> [DATA EXCERPTS]
━━━━━━━━

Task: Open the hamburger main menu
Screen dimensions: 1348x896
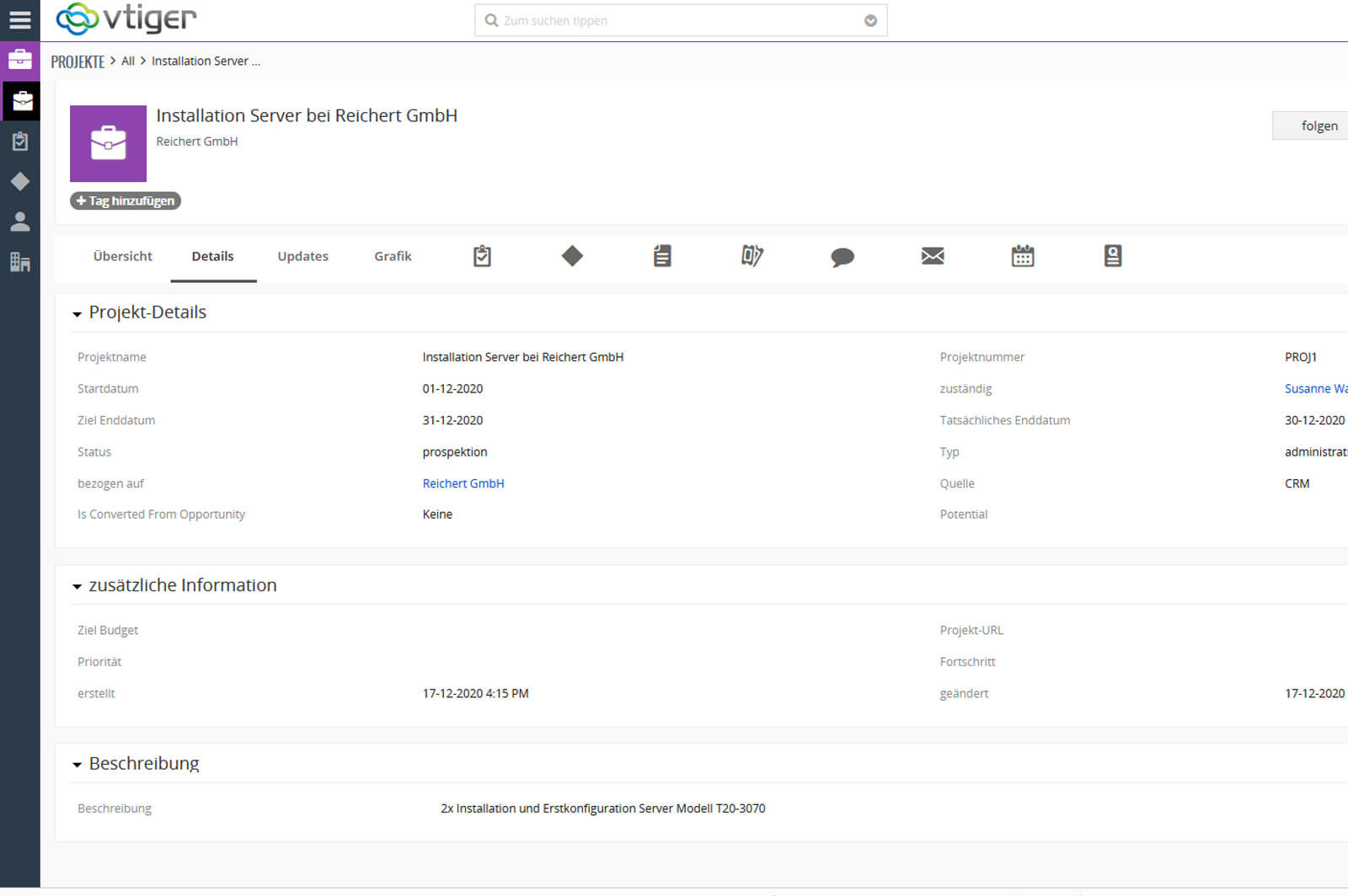Action: tap(19, 20)
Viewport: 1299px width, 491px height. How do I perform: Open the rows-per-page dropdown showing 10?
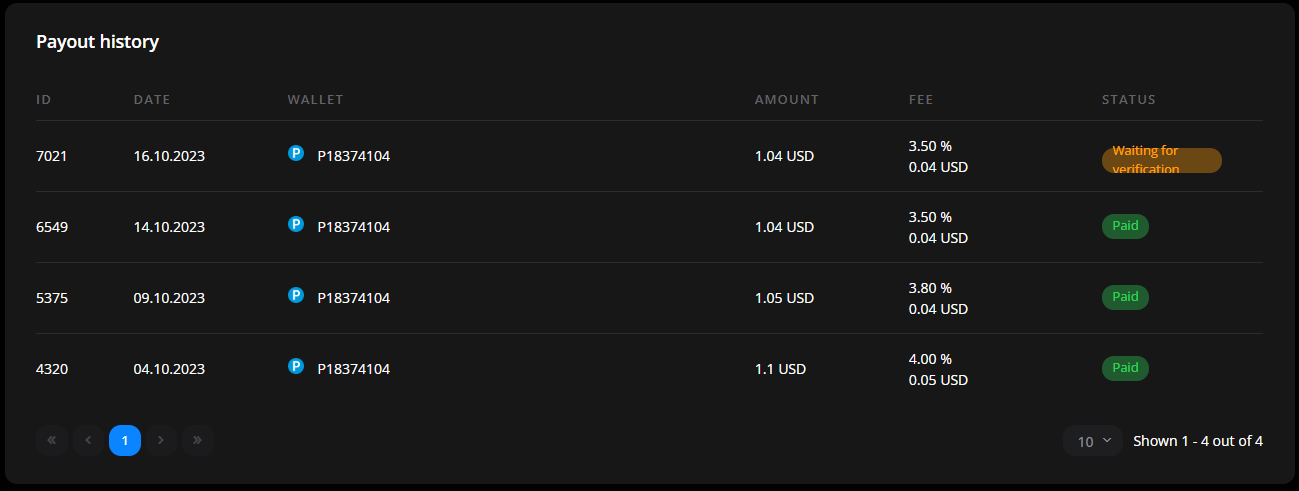(x=1093, y=440)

━━━━━━━━

> [THE REQUEST] Copy the records above word for word, without the pictures.

> [THE RESPONSE]
Task: Open the hamburger main menu
Screen dimensions: 1348x896
Action: tap(19, 20)
Viewport: 1299px width, 491px height. How do I perform: Open the rows-per-page dropdown showing 10?
(x=1093, y=440)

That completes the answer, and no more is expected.